Schley seeks to make Harlem a livable place by introducing a bill in Albany that would not factor Area Median Income when attracting existing residents to new housing opportunities in a neighborhood. Schley also wants to encourage a greater presence for film and TV companies specifically in Harlem as a way of generating economic development. 

There’s also Shana Harmongoff, a candidate who once worked for Brian Benjamin, the former state senator and lieutenant governor. She’s running on a platform to boost mental health, advocate for seniors and promote the small business sector. While she is staying mostly above the political fray, she cast Jordan Wright’s actions in removing Clennon from the ballot as “unethical.” Part of her strategy to build her base involves registering residents to vote and courting the senior voting bloc.

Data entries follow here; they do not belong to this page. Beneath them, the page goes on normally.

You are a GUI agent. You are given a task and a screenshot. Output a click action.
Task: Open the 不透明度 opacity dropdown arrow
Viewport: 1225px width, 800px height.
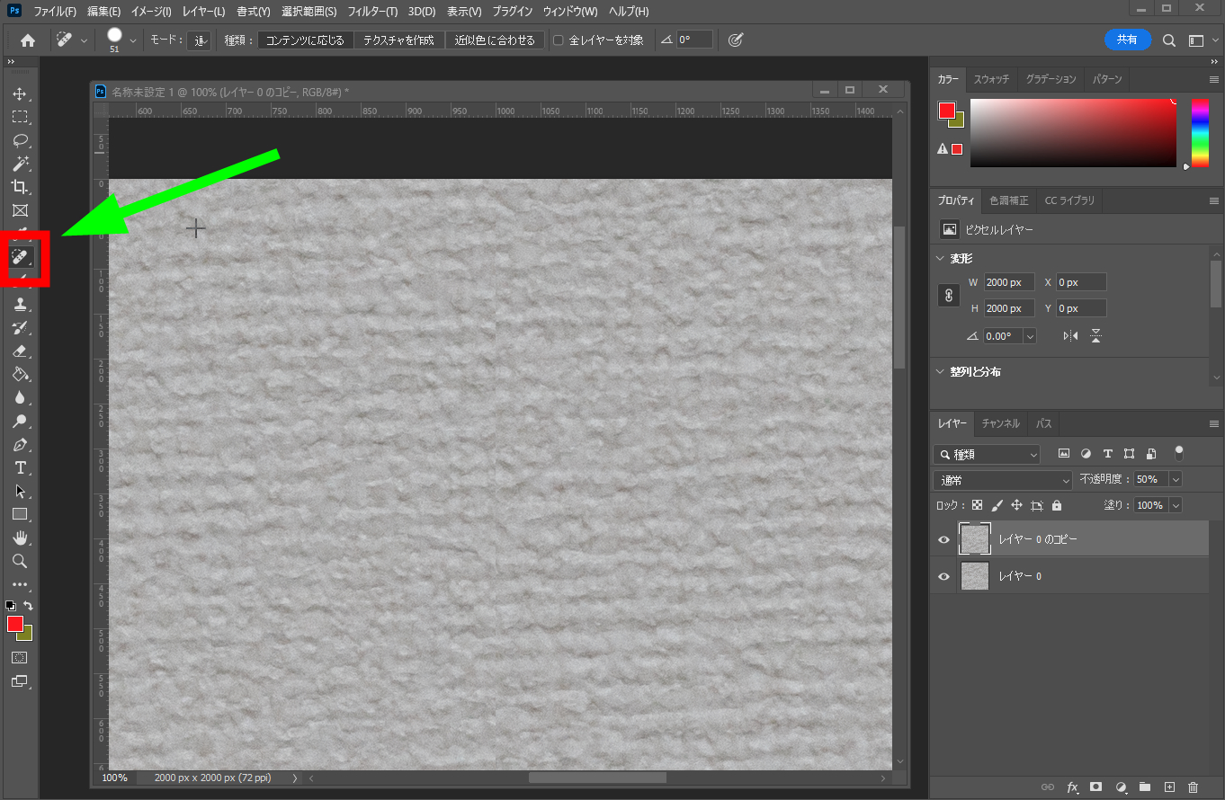[1175, 480]
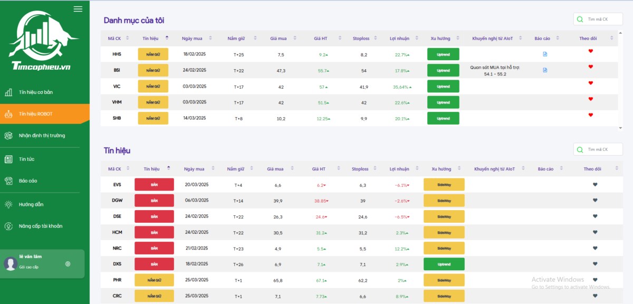Viewport: 633px width, 304px height.
Task: Follow EVS using its gray heart
Action: pos(595,184)
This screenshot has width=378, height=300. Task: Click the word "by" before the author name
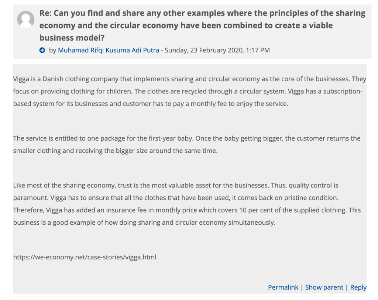point(52,50)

Turnout could be a deciding factor in the race. Given the paltry participation rate in primary elections, every vote will matter. Ortega thinks that the Dominican vote in Hamilton Heights will be an integral swing vote commanded by Espaillat. The congressman has not taken an official position on the race yet, though he did hold a candidates forum at a Harlem restaurant in February. Jordan Wright, who had not yet officially declared his candidacy, did not attend.

The only Latina candidate in the race is Maria Ordoñez, a state committeewoman for the 70th Assembly District. But she may be too far to the left to win Espaillat’s backing. Ordoñez is the race’s leading progressive candidate, who seeks to stymie the wave of gentrification engulfing Harlem by pushing for the construction of affordable housing and tenants’ rights. On her agenda is also the need to improve healthcare access and promote a bottom-up democratic process among civic institutions.

Ordoñez and Wright have something in common: each mounted a challenge to Clennon’s campaign. But that’s about the only common ground they share. She and Clennon share the same message of a Harlem establishment that’s forgotten about the electorate. That’s evident, she says, in the Wrights’ form of politicking. 

“Every single time in every election in Harlem, it is about a power grab and keeping it in the family, right? And it's pretty clear that's what's happening with Jordan,” she said. “And it's really wrong, right? Because he’s just trying to build some sort of like the lineage, right? Like he were a king in Harlem. And that's not how politics works. That's not how democracy works.”